Approaching Austin on I-35 anywhere close to rush hour can prove problematic. On a poorly timed trip back home from Fort Worth, our family ran into this exact situation and, rather than fighting Austin rush hour, we opted for an early dinner. Relying on a random search on Yelp, we pulled up to what looked like an abandoned strip center to eat sushi in Belton, TX (population 20,873, salute).

The abandoned strip center exterior sent our initial impressions down the negative track, but the moment we opened the door to Nami Japanese Steak and Sushi, that course changed. My son captured it the best. “It’s like something out of Harry Potter. Where you think you’re walking into a tent, but on the inside, it’s a mansion.” It was obvious in less than 7 seconds that the owners of Nami had invested significant resources in creating a unique atmosphere and a tremendous initial impression.
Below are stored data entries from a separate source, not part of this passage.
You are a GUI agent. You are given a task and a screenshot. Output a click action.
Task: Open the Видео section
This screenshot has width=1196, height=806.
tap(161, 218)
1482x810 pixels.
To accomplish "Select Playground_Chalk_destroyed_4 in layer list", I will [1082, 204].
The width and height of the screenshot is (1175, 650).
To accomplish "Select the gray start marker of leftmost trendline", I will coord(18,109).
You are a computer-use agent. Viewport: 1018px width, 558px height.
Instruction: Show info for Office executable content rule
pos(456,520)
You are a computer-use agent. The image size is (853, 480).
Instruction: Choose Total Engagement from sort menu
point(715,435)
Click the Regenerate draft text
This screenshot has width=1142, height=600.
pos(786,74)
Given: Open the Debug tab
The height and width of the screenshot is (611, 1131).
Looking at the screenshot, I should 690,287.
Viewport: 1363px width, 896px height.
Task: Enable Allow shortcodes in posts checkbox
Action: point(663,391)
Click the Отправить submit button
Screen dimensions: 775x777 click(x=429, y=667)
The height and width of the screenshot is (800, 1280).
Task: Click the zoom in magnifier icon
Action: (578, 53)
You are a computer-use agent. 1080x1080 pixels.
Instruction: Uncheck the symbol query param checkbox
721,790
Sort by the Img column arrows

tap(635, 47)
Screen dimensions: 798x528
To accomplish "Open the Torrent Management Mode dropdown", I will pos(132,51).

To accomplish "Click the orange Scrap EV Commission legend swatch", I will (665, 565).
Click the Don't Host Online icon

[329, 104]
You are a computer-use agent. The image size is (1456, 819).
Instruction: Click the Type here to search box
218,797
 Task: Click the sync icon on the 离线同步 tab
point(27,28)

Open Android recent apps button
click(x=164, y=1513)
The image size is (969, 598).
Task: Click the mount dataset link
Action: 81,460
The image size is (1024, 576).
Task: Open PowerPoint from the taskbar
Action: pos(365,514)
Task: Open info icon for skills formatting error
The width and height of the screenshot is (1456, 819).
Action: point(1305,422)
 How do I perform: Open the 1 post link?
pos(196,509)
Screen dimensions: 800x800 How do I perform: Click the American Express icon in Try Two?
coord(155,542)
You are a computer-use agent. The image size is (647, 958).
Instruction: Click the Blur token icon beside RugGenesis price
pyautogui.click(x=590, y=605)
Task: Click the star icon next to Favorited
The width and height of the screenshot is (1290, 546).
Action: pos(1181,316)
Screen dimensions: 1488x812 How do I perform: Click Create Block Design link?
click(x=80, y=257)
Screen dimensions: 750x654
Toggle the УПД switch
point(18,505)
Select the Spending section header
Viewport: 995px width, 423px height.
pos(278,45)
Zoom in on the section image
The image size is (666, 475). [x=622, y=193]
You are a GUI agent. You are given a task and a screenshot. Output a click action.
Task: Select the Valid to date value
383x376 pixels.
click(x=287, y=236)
We were greeted by half of the staff as soon as we walked in, but the scene we saw captivated us more than any enthusiastic greeting could have. The elegant and well-planned interior contradicted the bland and generic exterior, reminding us more of upscale Vegas than Texas exit ramp. The color red ran throughout the design elements of the restaurant – walls, plates, upholstery, accents, and more. The ceiling tiles were this same red and suspended geometric shapes in white hung from them in sharp contrast. Also, none of the tiles were stained, all of the light bulbs were functional, and the menus were blessedly free of the previous patron’s meals. Everything was tidy, clean, and chic.

Even though it was an early dinner for us, we anxiously looked forward to our meals, largely due to the incredible job of setting the stage that Nami executed. Primed by the anticipation, we raved about the food between mouthfuls of it. I still rave about it. When I tell people they can find Texas’s best sushi in a little strip center in Belton, they always want to hear more.

Skid Marks and Death Threats

Setting the stage doesn’t automatically equate to scrubbing everything clean, as two store managers from the early days of Home Depot learned the hard way.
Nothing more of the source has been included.